Convert the lines below into a numbered list and omit any blank lines.
-- START OF ENTRIES PROVIDED --
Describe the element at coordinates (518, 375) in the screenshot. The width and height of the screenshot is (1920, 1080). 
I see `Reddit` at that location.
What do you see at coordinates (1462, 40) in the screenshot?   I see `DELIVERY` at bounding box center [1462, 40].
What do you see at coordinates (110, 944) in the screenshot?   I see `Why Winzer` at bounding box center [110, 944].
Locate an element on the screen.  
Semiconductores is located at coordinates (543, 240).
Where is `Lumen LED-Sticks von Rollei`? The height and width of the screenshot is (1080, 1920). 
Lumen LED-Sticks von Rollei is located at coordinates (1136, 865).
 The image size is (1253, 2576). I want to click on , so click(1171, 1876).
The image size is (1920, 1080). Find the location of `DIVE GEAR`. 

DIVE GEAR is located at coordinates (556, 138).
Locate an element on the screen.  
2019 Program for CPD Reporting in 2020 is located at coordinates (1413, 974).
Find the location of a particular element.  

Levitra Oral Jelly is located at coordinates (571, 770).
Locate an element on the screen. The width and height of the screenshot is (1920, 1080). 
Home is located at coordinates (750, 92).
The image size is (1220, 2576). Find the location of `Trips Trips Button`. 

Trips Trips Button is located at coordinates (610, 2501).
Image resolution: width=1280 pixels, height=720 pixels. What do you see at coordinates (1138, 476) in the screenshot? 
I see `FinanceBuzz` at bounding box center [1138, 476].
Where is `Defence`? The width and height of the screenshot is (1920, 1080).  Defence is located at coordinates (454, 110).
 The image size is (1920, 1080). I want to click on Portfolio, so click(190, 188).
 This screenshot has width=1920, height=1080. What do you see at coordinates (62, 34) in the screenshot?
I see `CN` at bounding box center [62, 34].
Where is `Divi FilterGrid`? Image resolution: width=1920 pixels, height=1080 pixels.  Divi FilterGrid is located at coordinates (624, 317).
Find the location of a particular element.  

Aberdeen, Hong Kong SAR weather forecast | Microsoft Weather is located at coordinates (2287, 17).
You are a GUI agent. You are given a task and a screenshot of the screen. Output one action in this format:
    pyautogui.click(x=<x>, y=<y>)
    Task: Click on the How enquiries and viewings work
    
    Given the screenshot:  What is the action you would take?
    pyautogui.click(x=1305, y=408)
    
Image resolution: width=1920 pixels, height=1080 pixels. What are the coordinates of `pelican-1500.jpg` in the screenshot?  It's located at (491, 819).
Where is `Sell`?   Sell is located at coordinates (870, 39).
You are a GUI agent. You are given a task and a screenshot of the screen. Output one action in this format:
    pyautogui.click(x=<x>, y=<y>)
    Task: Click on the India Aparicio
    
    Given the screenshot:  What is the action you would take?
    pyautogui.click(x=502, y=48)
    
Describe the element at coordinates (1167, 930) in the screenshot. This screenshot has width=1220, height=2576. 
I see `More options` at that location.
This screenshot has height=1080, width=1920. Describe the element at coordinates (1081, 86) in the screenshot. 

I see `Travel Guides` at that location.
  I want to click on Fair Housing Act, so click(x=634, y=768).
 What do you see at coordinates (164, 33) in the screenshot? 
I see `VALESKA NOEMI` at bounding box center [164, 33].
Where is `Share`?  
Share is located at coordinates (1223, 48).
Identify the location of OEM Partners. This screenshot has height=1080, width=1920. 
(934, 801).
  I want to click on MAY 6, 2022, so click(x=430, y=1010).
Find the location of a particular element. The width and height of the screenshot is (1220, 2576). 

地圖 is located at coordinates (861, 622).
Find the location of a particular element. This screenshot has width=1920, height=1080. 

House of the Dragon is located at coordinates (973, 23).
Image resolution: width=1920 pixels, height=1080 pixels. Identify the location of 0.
-- END OF ENTRIES PROVIDED --
## TASK SOLUTION
1. Describe the element at coordinates (518, 375) in the screenshot. The width and height of the screenshot is (1920, 1080). 
2. I see `Reddit` at that location.
3. What do you see at coordinates (1462, 40) in the screenshot?   I see `DELIVERY` at bounding box center [1462, 40].
4. What do you see at coordinates (110, 944) in the screenshot?   I see `Why Winzer` at bounding box center [110, 944].
5. Locate an element on the screen.  
6. Semiconductores is located at coordinates (543, 240).
7. Where is `Lumen LED-Sticks von Rollei`? The height and width of the screenshot is (1080, 1920). 
8. Lumen LED-Sticks von Rollei is located at coordinates (1136, 865).
9.  The image size is (1253, 2576). I want to click on , so click(1171, 1876).
10. The image size is (1920, 1080). Find the location of `DIVE GEAR`. 
11. DIVE GEAR is located at coordinates (556, 138).
12. Locate an element on the screen.  
13. 2019 Program for CPD Reporting in 2020 is located at coordinates (1413, 974).
14. Find the location of a particular element.  
15. Levitra Oral Jelly is located at coordinates (571, 770).
16. Locate an element on the screen. The width and height of the screenshot is (1920, 1080). 
17. Home is located at coordinates (750, 92).
18. The image size is (1220, 2576). Find the location of `Trips Trips Button`. 
19. Trips Trips Button is located at coordinates (610, 2501).
20. Image resolution: width=1280 pixels, height=720 pixels. What do you see at coordinates (1138, 476) in the screenshot? 
21. I see `FinanceBuzz` at bounding box center [1138, 476].
22. Where is `Defence`? The width and height of the screenshot is (1920, 1080).  Defence is located at coordinates (454, 110).
23.  The image size is (1920, 1080). I want to click on Portfolio, so click(190, 188).
24.  This screenshot has width=1920, height=1080. What do you see at coordinates (62, 34) in the screenshot?
25. I see `CN` at bounding box center [62, 34].
26. Where is `Divi FilterGrid`? Image resolution: width=1920 pixels, height=1080 pixels.  Divi FilterGrid is located at coordinates (624, 317).
27. Find the location of a particular element.  
28. Aberdeen, Hong Kong SAR weather forecast | Microsoft Weather is located at coordinates (2287, 17).
29. You are a GUI agent. You are given a task and a screenshot of the screen. Output one action in this format:
30.     pyautogui.click(x=<x>, y=<y>)
31.     Task: Click on the How enquiries and viewings work
32.     Given the screenshot:  What is the action you would take?
33.     pyautogui.click(x=1305, y=408)
34. Image resolution: width=1920 pixels, height=1080 pixels. What are the coordinates of `pelican-1500.jpg` in the screenshot?  It's located at (491, 819).
35. Where is `Sell`?   Sell is located at coordinates (870, 39).
36. You are a GUI agent. You are given a task and a screenshot of the screen. Output one action in this format:
37.     pyautogui.click(x=<x>, y=<y>)
38.     Task: Click on the India Aparicio
39.     Given the screenshot:  What is the action you would take?
40.     pyautogui.click(x=502, y=48)
41. Describe the element at coordinates (1167, 930) in the screenshot. This screenshot has width=1220, height=2576. 
42. I see `More options` at that location.
43. This screenshot has height=1080, width=1920. Describe the element at coordinates (1081, 86) in the screenshot. 
44. I see `Travel Guides` at that location.
45.   I want to click on Fair Housing Act, so click(x=634, y=768).
46.  What do you see at coordinates (164, 33) in the screenshot? 
47. I see `VALESKA NOEMI` at bounding box center [164, 33].
48. Where is `Share`?  
49. Share is located at coordinates (1223, 48).
50. Identify the location of OEM Partners. This screenshot has height=1080, width=1920. 
51. (934, 801).
52.   I want to click on MAY 6, 2022, so click(x=430, y=1010).
53. Find the location of a particular element. The width and height of the screenshot is (1220, 2576). 
54. 地圖 is located at coordinates (861, 622).
55. Find the location of a particular element. This screenshot has width=1920, height=1080. 
56. House of the Dragon is located at coordinates (973, 23).
57. Image resolution: width=1920 pixels, height=1080 pixels. Identify the location of 0.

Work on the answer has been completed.